Currently, India is Bangladesh’s second-largest trading partner after China. In fiscal 2021-22, Bangladesh’s exports to India reached $2 billion for the first time, while official imports stood at approximately $10 billion. However, if imports through unofficial channels are factored in, the figure would be around $14 billion.

Read also: Bangladesh-India trade relations, explained

Gains from CEPA

Study findings

A joint feasibility study conducted by the Bangladesh Foreign Trade Institute and the Indian Centre for Regional Trade has claimed that Bangladesh stands to gain more from the proposed trade pact with India through increased exports and investment, despite a loss in tariff revenue. The study analyzed the two countries’ trade data from 2015 to 2020 and found that the proposed deal, which calls for a withdrawal of duties, could boost Bangladesh’s exports by 190.15 percent, and India’s exports to Bangladesh could increase by 188 percent. The study claims that once the trade deal is signed, Bangladesh’s export earnings could increase by $3-5 billion, and India’s by $4-10 billion in the next 7-10 years.

Although Bangladesh already has duty-free quota-free access to the Indian market, the study shows that there may not be significant gains for Bangladesh’s exports to the Indian market from CEPA negotiation. However, India will receive a larger trade gain due to the high tariff rates it is currently facing in Bangladesh. The study noted that “even if the gains appear to be lop-sided now, negotiations for CEPA should start without further delay” to ensure the continuation of duty-free access to India after Bangladesh graduates from the least-developed country bracket in 2026.

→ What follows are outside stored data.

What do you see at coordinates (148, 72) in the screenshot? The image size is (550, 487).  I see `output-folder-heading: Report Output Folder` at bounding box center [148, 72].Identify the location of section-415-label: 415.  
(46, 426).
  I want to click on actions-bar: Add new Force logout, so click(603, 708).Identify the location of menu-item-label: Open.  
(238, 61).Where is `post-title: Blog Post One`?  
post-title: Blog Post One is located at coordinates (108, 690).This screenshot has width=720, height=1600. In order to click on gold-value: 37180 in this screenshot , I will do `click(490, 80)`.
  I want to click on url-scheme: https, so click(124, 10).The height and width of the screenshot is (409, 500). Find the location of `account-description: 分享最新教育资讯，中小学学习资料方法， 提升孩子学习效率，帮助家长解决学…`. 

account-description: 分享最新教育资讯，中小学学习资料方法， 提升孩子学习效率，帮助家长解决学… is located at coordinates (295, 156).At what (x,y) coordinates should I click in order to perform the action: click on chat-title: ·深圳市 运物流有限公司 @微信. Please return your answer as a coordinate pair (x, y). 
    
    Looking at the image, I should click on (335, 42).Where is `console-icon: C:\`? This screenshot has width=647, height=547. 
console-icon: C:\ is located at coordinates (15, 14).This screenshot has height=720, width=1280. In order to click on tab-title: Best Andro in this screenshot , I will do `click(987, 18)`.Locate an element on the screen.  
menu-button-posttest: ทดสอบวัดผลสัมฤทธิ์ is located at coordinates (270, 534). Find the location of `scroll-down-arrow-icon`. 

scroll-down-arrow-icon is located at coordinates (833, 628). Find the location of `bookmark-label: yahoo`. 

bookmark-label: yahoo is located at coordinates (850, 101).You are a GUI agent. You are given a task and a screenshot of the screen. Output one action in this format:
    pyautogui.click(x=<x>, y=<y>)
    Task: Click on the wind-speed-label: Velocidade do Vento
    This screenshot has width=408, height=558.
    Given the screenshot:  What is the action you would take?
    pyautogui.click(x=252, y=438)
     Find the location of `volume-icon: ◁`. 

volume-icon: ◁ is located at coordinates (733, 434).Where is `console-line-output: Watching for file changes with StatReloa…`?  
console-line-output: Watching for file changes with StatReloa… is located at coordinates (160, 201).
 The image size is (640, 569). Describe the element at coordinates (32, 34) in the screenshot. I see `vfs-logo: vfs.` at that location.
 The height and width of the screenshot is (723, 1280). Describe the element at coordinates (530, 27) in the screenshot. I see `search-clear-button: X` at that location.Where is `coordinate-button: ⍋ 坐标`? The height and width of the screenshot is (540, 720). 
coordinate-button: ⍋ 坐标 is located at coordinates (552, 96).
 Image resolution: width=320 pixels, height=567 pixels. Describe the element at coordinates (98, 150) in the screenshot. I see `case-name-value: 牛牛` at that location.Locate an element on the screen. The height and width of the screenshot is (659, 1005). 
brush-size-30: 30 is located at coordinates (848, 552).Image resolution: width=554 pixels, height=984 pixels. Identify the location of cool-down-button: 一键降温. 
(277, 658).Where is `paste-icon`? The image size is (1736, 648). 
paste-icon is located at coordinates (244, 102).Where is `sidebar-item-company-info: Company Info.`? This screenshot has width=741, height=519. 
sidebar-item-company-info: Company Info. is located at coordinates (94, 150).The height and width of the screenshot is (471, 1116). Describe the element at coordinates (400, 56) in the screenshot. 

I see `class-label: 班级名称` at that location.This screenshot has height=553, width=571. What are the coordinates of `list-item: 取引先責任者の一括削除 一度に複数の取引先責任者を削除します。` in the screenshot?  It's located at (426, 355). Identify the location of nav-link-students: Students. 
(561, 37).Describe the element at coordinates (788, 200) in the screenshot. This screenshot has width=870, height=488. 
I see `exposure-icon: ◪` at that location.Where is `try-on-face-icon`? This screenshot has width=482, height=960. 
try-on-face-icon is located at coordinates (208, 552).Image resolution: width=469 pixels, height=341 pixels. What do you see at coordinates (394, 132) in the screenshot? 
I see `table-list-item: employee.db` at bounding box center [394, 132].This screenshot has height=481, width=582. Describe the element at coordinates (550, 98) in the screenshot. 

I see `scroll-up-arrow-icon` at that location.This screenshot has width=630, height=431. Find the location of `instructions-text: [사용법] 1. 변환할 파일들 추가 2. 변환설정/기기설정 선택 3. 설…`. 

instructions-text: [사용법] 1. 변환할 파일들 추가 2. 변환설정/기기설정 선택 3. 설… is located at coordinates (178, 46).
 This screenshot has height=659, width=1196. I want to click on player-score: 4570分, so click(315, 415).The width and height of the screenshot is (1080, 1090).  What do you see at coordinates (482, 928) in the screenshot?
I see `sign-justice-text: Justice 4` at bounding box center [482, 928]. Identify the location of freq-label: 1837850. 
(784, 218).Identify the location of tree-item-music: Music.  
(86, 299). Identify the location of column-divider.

The study claimed that when Bangladesh graduates from the LDC category, it will be required to offer duty-free quota-free market access to India under the current South Asian Free Trade Area negotiation. So, after 2026, the removal of tariffs under the CEPA agreement will not have a significant impact. 

The study also found that the CEPA would increase Bangladesh’s GDP by 1.72 percent and India’s by 0.03 percent, while promoting Bangladesh’s prospects for attracting larger investment from India. The CEPA has the potential to go beyond enhanced goods trade and can carve open economic opportunities including connectivity, new markets, investment, finance, technology transfer, and cooperation and partnership. Both countries would gain from continued trade liberalisation and streamlining of border transactions through trade facilitation and improved physical connectivity. According to Selim Raihan, one of the authors of the joint feasibility study, “negotiations for CEPA should start without further delay” to ensure that both countries can take advantage of the benefits of closer economic cooperation.

Losses from the CEPA deal

Bangladesh will lose tariff revenue

Bangladesh is expected to experience a loss of tariff revenue, as imports from India are typically subjected to an average tariff rate of 20 percent, which generates about $2 billion for the state coffers. Once the CEPA is signed, this revenue will be lost, according to MA Razzaque, the research director of the Policy Research Institute of Bangladesh.

If Bangladesh were to sign a free trade agreement with India without changing the current high tariff rates, it could lead to significant trade diversion effects. This could potentially result in a loss of trade worth $700 million, which is the trade currently taking place with other countries but could be lost due to preferential tariffs given to one country, Razzaque explained.

Which industries will be affected?

The study noted that certain industries in both countries will be impacted by the proposed trade pact. In Bangladesh, these industries may include coal, dairy products, metal products, transport equipment, petroleum and coal products, paper products, publishing, electronics equipment, and mineral products. Meanwhile, in India, the affected sectors could include leather products, apparel, meat products, and vegetable oils and fats.

To mitigate the impact, experts recommend that both countries identify specific sectors and negotiate to include them in the sensitive list for a defined period of time.